AccumulatorABC

class coffea.processor.AccumulatorABC[source]

Bases: object

Abstract base class for an accumulator

Accumulators are abstract objects that enable the reduce stage of the typical map-reduce scaleout that we do in Coffea. One concrete example is a histogram. The idea is that an accumulator definition holds enough information to be able to create an empty accumulator (the identity() method) and add two compatible accumulators together (the add() method). The former is not strictly necessary, but helps with book-keeping. Here we show an example usage of a few accumulator types. An arbitrary-depth nesting of dictionary accumulators is supported, much like the behavior of directories in ROOT hadd.

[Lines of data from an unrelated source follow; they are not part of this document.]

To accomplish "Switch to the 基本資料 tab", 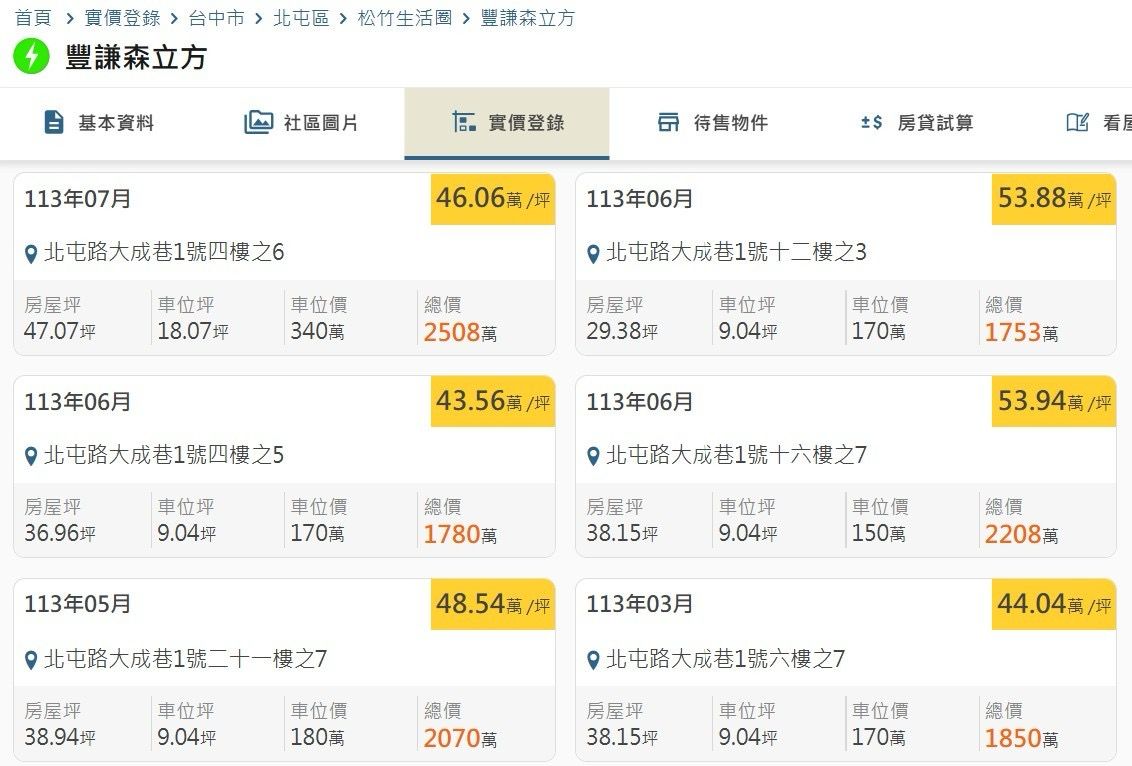I will 116,123.
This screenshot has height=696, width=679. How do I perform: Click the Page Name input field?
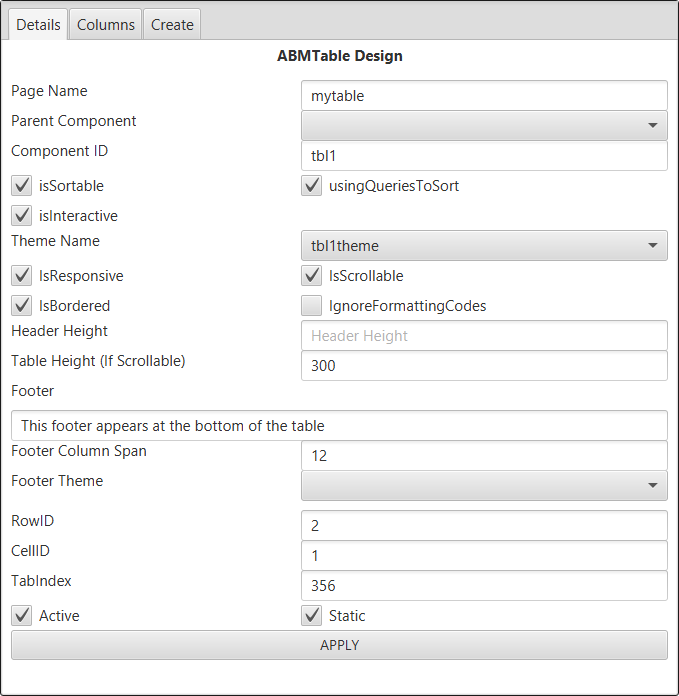coord(484,96)
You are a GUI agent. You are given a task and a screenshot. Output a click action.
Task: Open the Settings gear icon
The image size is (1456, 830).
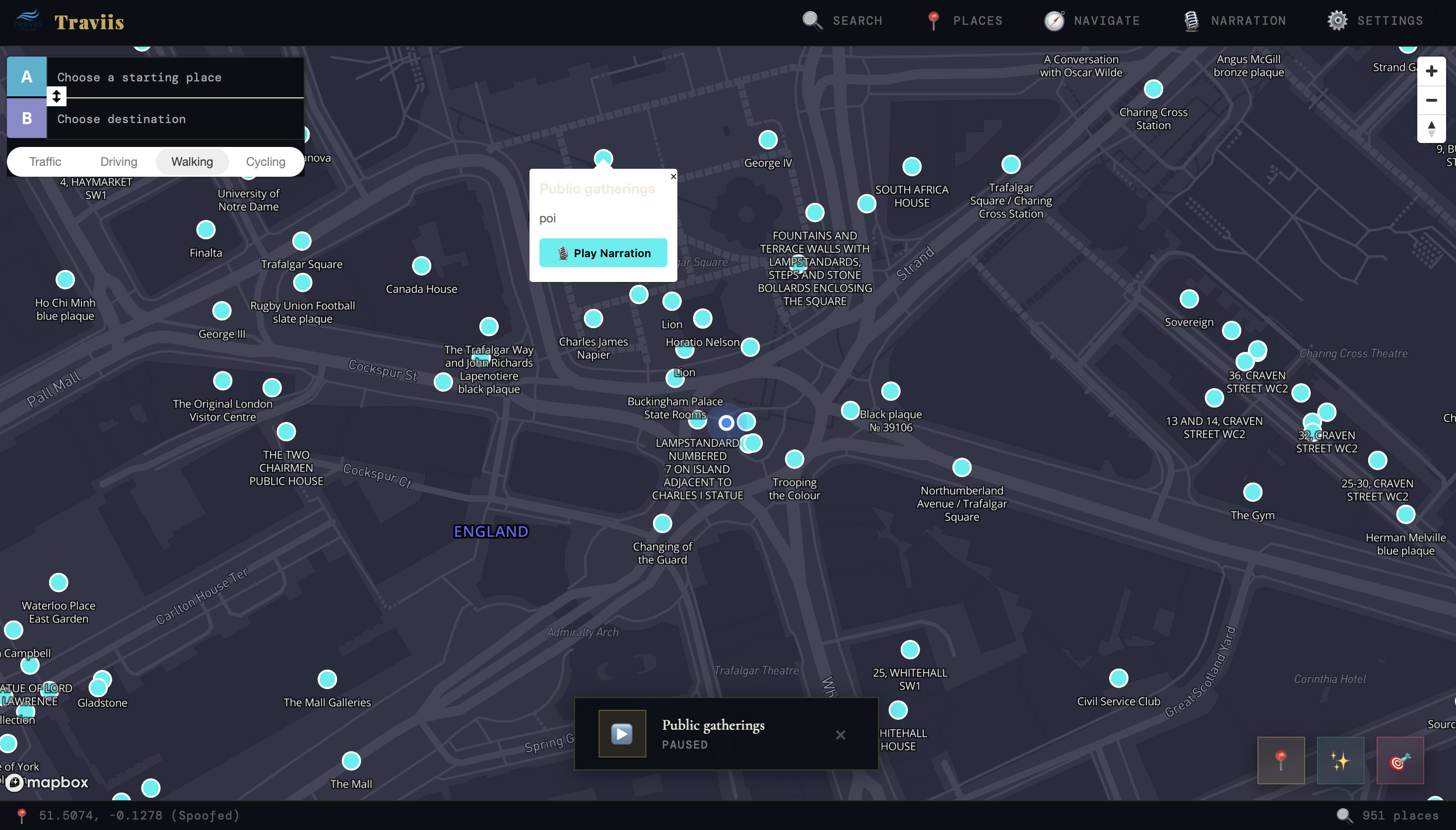(1338, 20)
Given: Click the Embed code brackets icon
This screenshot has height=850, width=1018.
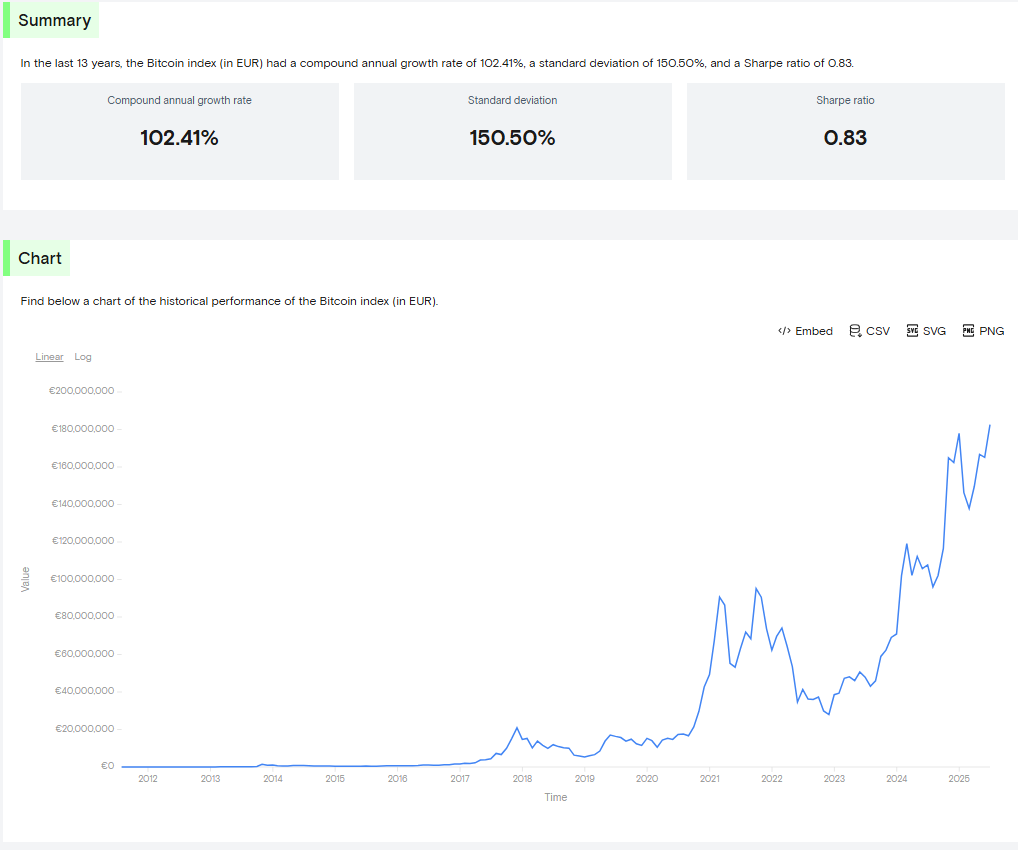Looking at the screenshot, I should coord(785,331).
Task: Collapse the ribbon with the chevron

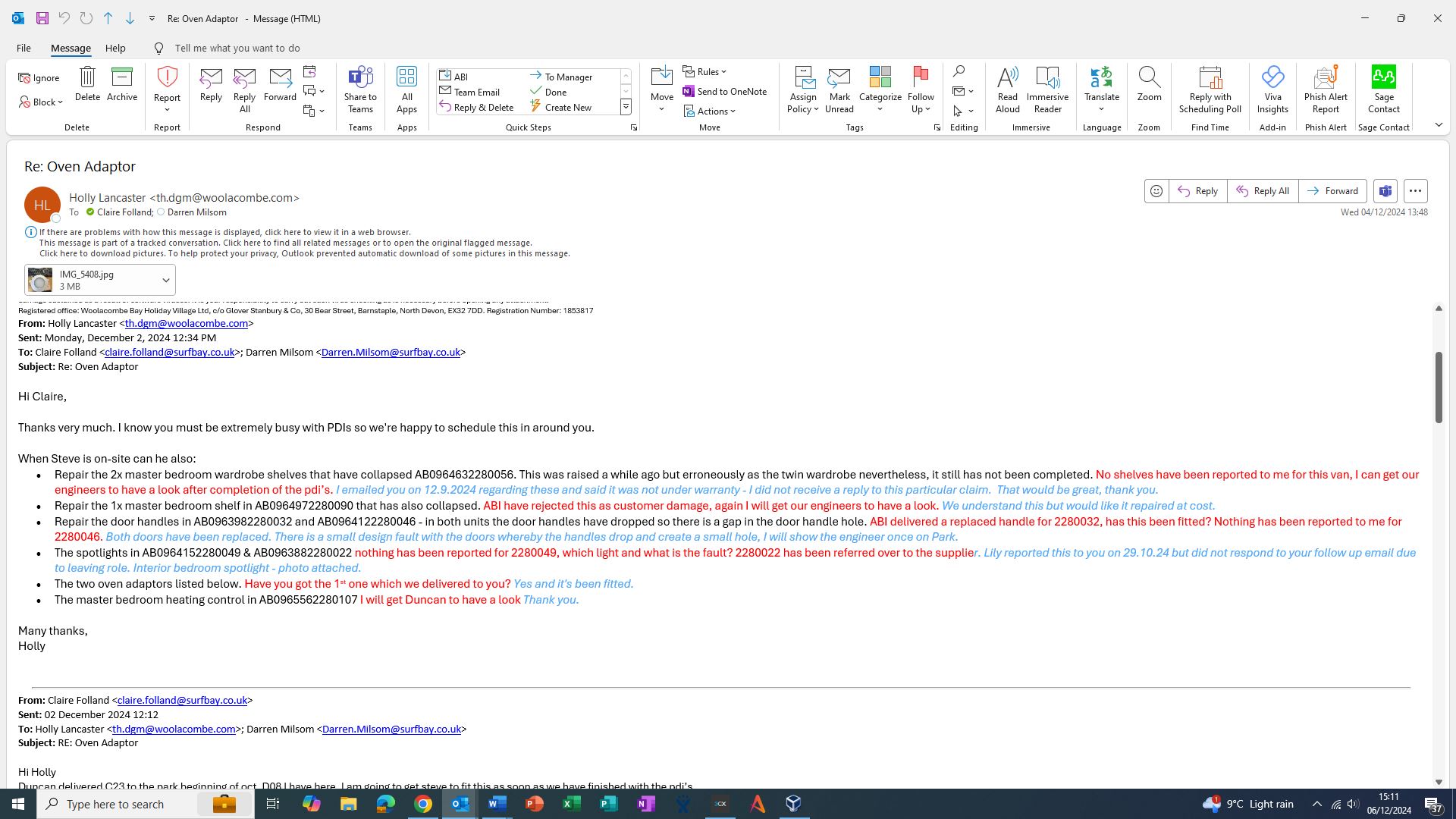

After defining an accumulator:

from coffea.processor import dict_accumulator, column_accumulator, defaultdict_accumulator
from coffea.hist import Hist, Bin
import numpy as np

adef = dict_accumulator({
    'cutflow': defaultdict_accumulator(int),
    'pt': Hist("counts", Bin("pt", "$p_T$", 100, 0, 100)),
    'final_pt': column_accumulator(np.zeros(shape=(0,))),
})

Notice that this function does not mutate adef:

def fill(n):
    ptvals = np.random.exponential(scale=30, size=n)
    cut = ptvals > 200.
    acc = adef.identity()
    acc['cutflow']['pt>200'] += cut.sum()
    acc['pt'].fill(pt=ptvals)
    acc['final_pt'] += column_accumulator(ptvals[cut])
    return acc

As such, we can execute it several times in parallel and reduce the result:

import concurrent.futures
with concurrent.futures.ThreadPoolExecutor() as executor:
    outputs = executor.map(fill, [2000, 2000])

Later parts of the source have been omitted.